Let me show you what I mean. Thirteen–hundred scientists from 95 countries just issued a report called the Millennium Ecosystem Assessment, which notes that 15 of the 24 ecosystems vital for life on Earth are in a degraded or overdrawn state. That's like a doctor telling you that 60 percent of your organs are failing. Yet we cannot summon the courage to tackle simple solutions. Keeping tires on American automobiles properly inflated, for instance, would save as much oil as will be found by drilling (and destroying) the Arctic National Wildlife Refuge.
If you don't believe a report from 1,300 scientists, consider that the CIA believes that more than 3 billion people will be living in water–stressed regions -- from North Africa to China -- by 2015. The water tables of major grain–producing areas in northern China are dropping at a rate of 5 feet per year, and per capita water availability in India is expected to drop by 50 to 75 percent over the next decade. The number of chronically malnourished people in sub–Saharan Africa will increase by 20 percent over the next 15 years.

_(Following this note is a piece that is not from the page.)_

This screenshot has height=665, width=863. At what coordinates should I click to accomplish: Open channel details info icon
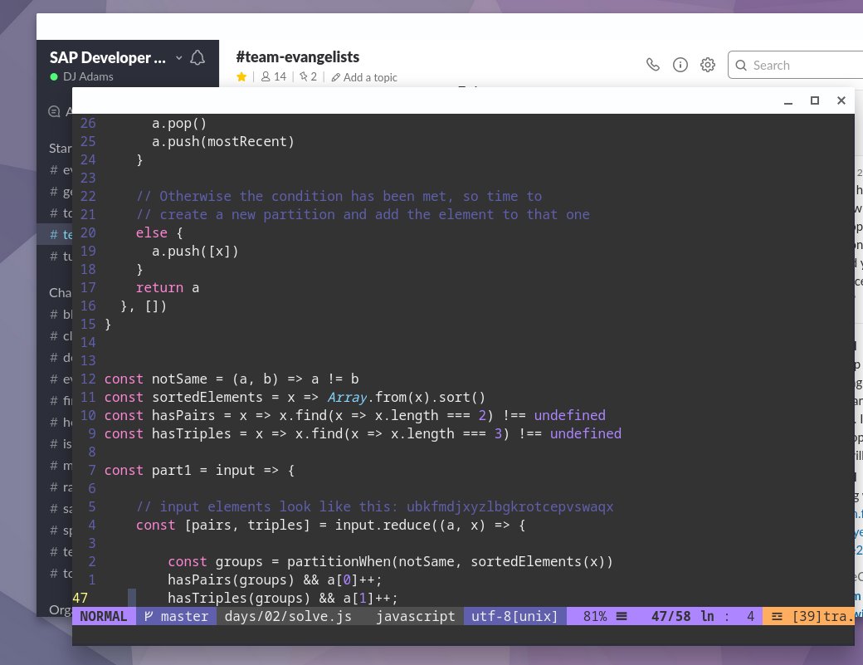point(680,65)
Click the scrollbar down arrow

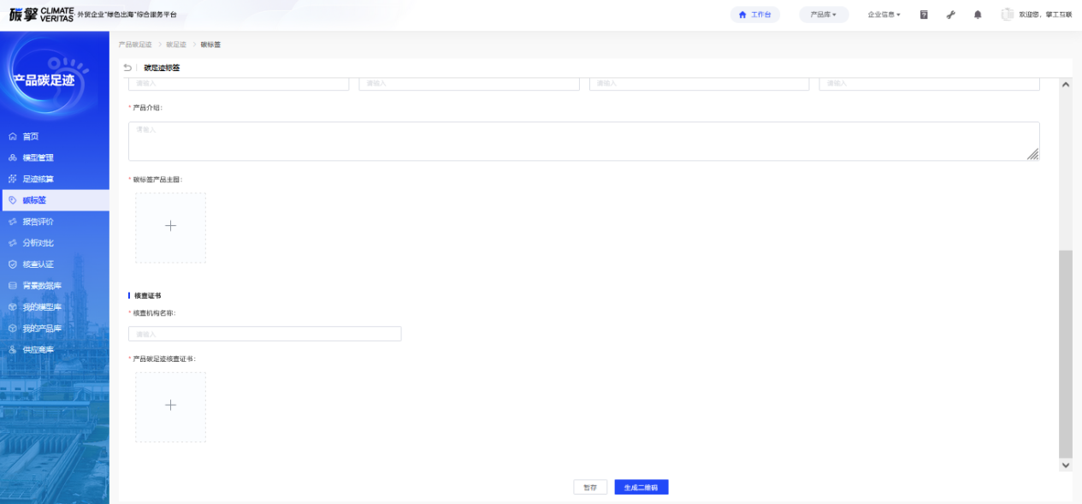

That is scary stuff. It's also unnecessary. Do these alarming trends mean that the sky is falling? No. If the sky were falling, we couldn't do much except hide. But these trends do mean that the roof over our house will cave in -- unless it gets some much–needed repairs. Consider the United States' energy policy. Americans consume 25 percent of the world's oil. Why? Because consumers lack choices. Even though engineering has made car engines 25 percent more efficient, increased bulk has made fuel economy worse. In some U.S. cities, the waiting list for a hybrid car is longer than the waiting list for a kidney transplant. Instead of pursuing new solutions such as hybrid cars, the United States invades Iraq, bullies Venezuela, and rattles its sabers at Iran. Similarly, China is eagerly building dams that will destroy villages and impoverish thousands while low–technology solutions to increase energy efficiency lie fallow.
This global leadership vacuum is dangerous. Anger at the chasm between better energy solutions and our scarcity of leadership is not confined to tree–hugging environmentalists. Listen to former President Ronald Reagan's secretary of state, George Schultz: "How many more times must we be hit on the head by a two–by–four before we do something about this acute problem. ... New ultralight–but–safe materials can nearly redouble fuel economy at little or no extra cost."
The world has a choice. We can let go of the archaic technologies and reckless practices of the past, recognize that solutions are better than anxieties, and watch science pleasantly surprise us. Or we can remain in denial, insist that modest change now is more painful than eventual catastrophe, and reap the whirlwind.